» Tarefa 1
No texto sobre a Fenatran, transforme em lista o parágrafo iniciado por "Acontece nesta semana", preservando seus fatos principais.

» Texto para leitura
Acontece nesta semana, em São Paulo, a Fenatran, maior feira de transportes da América Latina. Montadoras, sistemistas, fabricantes de autopeças e prestadores de serviços mostram suas novidades e, para 2019, a expectativa dos organizadores é que os negócios atinjam 40 bilhões de reais. “Grande parte do PIB brasileiro passa pela Fenatran”, dizem os expositores.
O tom da feira, neste ano, está definitivamente voltado para as tecnologias de propulsão do futuro e alternativas ao tradicional motor a combustão. Mas para chegar a tão sonhada eletrificação o caminho será longo.
“Combustíveis alternativos e renováveis vão ter um papel muito importante na transição para o elétrico. Mas o caminhão a diesel não vai acabar e não haverá apenas uma solução. Quem vai escolher é o cliente”, pondera Philipp Schiemer, presidente da Mercedes-Benz do Brasil e CEO América Latina.

» Dados fornecidos

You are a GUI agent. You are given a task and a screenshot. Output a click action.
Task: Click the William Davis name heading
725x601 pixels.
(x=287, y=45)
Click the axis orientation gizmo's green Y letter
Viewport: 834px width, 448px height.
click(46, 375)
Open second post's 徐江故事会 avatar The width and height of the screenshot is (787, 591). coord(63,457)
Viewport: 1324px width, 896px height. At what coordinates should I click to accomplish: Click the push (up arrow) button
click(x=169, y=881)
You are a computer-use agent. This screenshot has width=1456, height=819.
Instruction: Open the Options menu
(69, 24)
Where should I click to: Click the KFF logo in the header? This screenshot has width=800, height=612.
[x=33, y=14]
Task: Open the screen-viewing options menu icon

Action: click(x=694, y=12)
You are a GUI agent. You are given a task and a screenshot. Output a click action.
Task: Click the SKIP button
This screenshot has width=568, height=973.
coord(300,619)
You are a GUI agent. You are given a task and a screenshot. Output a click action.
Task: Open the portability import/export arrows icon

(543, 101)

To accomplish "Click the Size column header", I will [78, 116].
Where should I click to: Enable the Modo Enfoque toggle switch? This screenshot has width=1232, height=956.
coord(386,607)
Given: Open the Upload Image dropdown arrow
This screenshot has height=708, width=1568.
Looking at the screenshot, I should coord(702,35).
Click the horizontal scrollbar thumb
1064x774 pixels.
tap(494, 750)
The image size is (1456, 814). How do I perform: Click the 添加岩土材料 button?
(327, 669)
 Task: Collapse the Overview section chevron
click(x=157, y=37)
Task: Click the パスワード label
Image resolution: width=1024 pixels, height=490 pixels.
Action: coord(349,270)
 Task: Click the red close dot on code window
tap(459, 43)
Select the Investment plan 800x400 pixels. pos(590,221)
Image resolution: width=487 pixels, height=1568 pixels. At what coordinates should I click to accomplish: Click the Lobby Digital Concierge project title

» Tarefa 2
Reproduza literalmente as linhas da listagem, começando pela que contém "You are a computer-use" e parando depois da que contém "coord(386,607)".

» Resposta completa 1
- A Fenatran, maior feira de transportes da América Latina, acontece nesta semana em São Paulo.
- Montadoras, sistemistas, fabricantes de autopeças e prestadores de serviços mostram suas novidades.
- Para 2019, os organizadores esperam que os negócios atinjam 40 bilhões de reais.
- Segundo os expositores, grande parte do PIB brasileiro passa pela feira.

» Resposta completa 2
You are a computer-use agent. This screenshot has width=1456, height=819.
Instruction: Open the Options menu
(69, 24)
Where should I click to: Click the KFF logo in the header? This screenshot has width=800, height=612.
[x=33, y=14]
Task: Open the screen-viewing options menu icon

Action: click(x=694, y=12)
You are a GUI agent. You are given a task and a screenshot. Output a click action.
Task: Click the SKIP button
This screenshot has width=568, height=973.
coord(300,619)
You are a GUI agent. You are given a task and a screenshot. Output a click action.
Task: Open the portability import/export arrows icon

(543, 101)

To accomplish "Click the Size column header", I will [78, 116].
Where should I click to: Enable the Modo Enfoque toggle switch? This screenshot has width=1232, height=956.
coord(386,607)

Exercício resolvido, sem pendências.